START Dataset records

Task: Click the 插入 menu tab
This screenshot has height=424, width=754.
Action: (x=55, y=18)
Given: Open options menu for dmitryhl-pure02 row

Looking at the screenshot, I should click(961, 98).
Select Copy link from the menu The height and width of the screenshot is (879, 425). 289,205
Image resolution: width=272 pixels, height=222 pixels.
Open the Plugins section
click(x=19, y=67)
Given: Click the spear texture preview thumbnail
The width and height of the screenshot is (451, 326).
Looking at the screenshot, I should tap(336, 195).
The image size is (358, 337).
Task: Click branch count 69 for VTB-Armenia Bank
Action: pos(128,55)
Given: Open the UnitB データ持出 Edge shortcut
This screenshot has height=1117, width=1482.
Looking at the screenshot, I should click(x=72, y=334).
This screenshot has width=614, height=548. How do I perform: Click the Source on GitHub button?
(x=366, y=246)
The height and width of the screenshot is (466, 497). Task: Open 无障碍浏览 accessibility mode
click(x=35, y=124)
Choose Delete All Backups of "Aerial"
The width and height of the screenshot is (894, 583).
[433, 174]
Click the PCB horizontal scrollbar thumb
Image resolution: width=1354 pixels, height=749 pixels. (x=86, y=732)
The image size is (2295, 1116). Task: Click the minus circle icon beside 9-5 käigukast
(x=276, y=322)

END Dataset records

Exercise details:
Give back each entry exactly as it was written.

Exercise output:
Task: Click the 插入 menu tab
This screenshot has height=424, width=754.
Action: (x=55, y=18)
Given: Open options menu for dmitryhl-pure02 row

Looking at the screenshot, I should click(961, 98).
Select Copy link from the menu The height and width of the screenshot is (879, 425). 289,205
Image resolution: width=272 pixels, height=222 pixels.
Open the Plugins section
click(x=19, y=67)
Given: Click the spear texture preview thumbnail
The width and height of the screenshot is (451, 326).
Looking at the screenshot, I should tap(336, 195).
The image size is (358, 337).
Task: Click branch count 69 for VTB-Armenia Bank
Action: pos(128,55)
Given: Open the UnitB データ持出 Edge shortcut
This screenshot has height=1117, width=1482.
Looking at the screenshot, I should click(x=72, y=334).
This screenshot has width=614, height=548. How do I perform: Click the Source on GitHub button?
(x=366, y=246)
The height and width of the screenshot is (466, 497). Task: Open 无障碍浏览 accessibility mode
click(x=35, y=124)
Choose Delete All Backups of "Aerial"
The width and height of the screenshot is (894, 583).
[433, 174]
Click the PCB horizontal scrollbar thumb
Image resolution: width=1354 pixels, height=749 pixels. (x=86, y=732)
The image size is (2295, 1116). Task: Click the minus circle icon beside 9-5 käigukast
(x=276, y=322)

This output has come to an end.